How do health care providers impact diabetes?
- Health care providers are a primary and respected source of health information. Many individuals and families seek out the advice of health care providers to maintain their health and quality of life on a regular basis. Therefore, health care providers are ideally suited to have an ongoing influence on individuals’ decisions to prevent or manage their diabetes.
What are provider reminder strategies and how can they be used in asthma interventions?
- Provider reminder interventions can be developed as part of provider training. Provider reminder interventions give cues or prompts to providers to increase the likelihood that they will discuss diabetes-related information with individuals. Provider reminder interventions utilize various strategies to prompt providers to discuss diabetes with individuals, including changes to the individual’s chart (e.g., stickers, colored folders), changes in the physical environment (e.g., posters in exam rooms), or personal prompts (e.g., laminated pocket-sized information sheets).
What types of settings are appropriate for provider education strategies?
- Provider education interventions are usually offered to health care providers in traditional public or private health care settings, including a provider’s office, hospital, pharmacy, health department, or assisted living facility. However, health care providers with or without specialized medical training can participate in provider education training for non-traditional settings, including communities (e.g., mobile clinics), schools (e.g., school nurses), worksites (e.g., health screening), faith-based settings (e.g., health ministry), or individuals’ homes.
Where are opportunities for interventions in patient visits?
- As part of their interaction with individuals, health care providers typically provide the following:
- An assessment of an individual’s health, diabetes-related conditions, nutrition, physical activity, tobacco use, and readiness to make behavior changes. This assessment enables the provider to provide personally relevant information to the individual about their risk factors and health needs. For example, it may be used to increase knowledge or awareness of the importance of glucose monitoring, change attitudes about eating patterns or physical activity, teach skills for taking diabetes medications regularly, or provide social support to assist the individual in quitting tobacco use.
- An opportunity for the individual to ask questions or clarify what they have been told. This exchange with the provider can help to ensure that the individual understands the information and recommendations that they have been provided.

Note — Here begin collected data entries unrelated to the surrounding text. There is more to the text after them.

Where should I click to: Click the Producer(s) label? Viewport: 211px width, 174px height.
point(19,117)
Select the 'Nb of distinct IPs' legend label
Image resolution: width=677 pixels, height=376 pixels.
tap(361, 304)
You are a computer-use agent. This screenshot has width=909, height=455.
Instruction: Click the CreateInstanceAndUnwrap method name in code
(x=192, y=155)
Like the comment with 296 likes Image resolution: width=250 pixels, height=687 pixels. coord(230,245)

- Referrals and resources within the community to assist the individual in following diabetes recommendations for prevention and management of the disease. For example, the provider can give the individual a shopping list of recommended foods and beverages, phone numbers for walking clubs in the community, or a list of pharmacies with reduced costs for diabetes test kits and medications.

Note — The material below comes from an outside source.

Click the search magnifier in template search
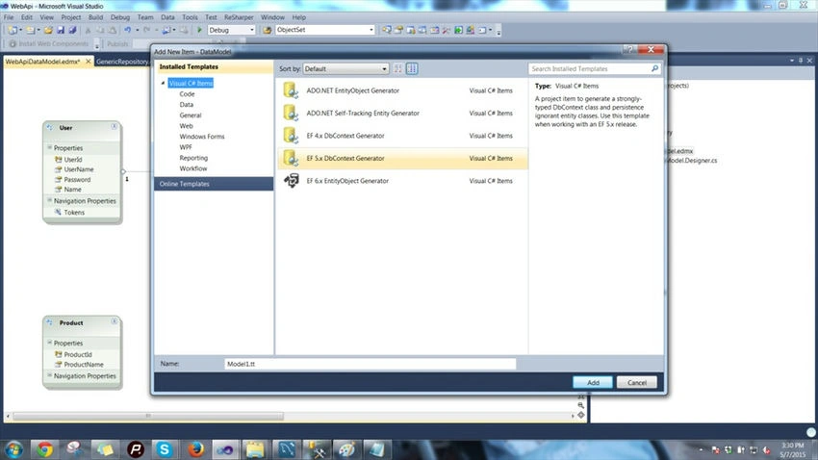Screen dimensions: 818x460 [x=654, y=68]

- Subsequent interactions between the provider and individual, which may include a reassessment of the individual’s health and diabetes-related behaviors as well as a discussion of challenges, benefits, and advice for maintaining behaviors over time.
- The information given to patients or clients may be provided face-to-face or over the phone, during a single session or over multiple sessions, or through informational materials including brochures or videos created for this purpose.
What are the best methods for educating health care providers?
- Provider education training works best if it is hands-on and practical. This may include discussions among health care providers about how to counsel or provide advice to specific individuals (e.g., those with special health care needs, those who show no change over time), how to respond to individual barriers to diabetes prevention and management (e.g., family traditions involving food or beverages, access to parks or recreation centers, cost of diabetes medications), how to reach high risk populations, how to work in different settings, and how to integrate effective practice strategies into different practice styles.
- Previous studies also suggest the need to consider longitudinal education strategies, building relationships with specialists (e.g., nutritionists, exercise physiologists, podiatrists), tailoring provider education about diabetes to specific conditions (e.g., hypertension, high cholesterol, pregnancy), training on community and policy influences on diabetes in addition to the more traditional focus on individual services, and improved methods for patient or client tracking, repeat testing, and referral to other community resources. Interventions should be accomplishable in a quick and succinct manner.
What are the barriers to implementing provider education interventions?
- It is difficult to understand the effectiveness of these interventions because the interaction between the provider and individual is unique for each individual, short in duration (less than 5 minutes), may involve recommendations for multiple behaviors at once (e.g., eat healthy, be active, and quit smoking), or may lack institutional support for sharing this type of information during a visit (e.g., policies, procedures, training, or incentives).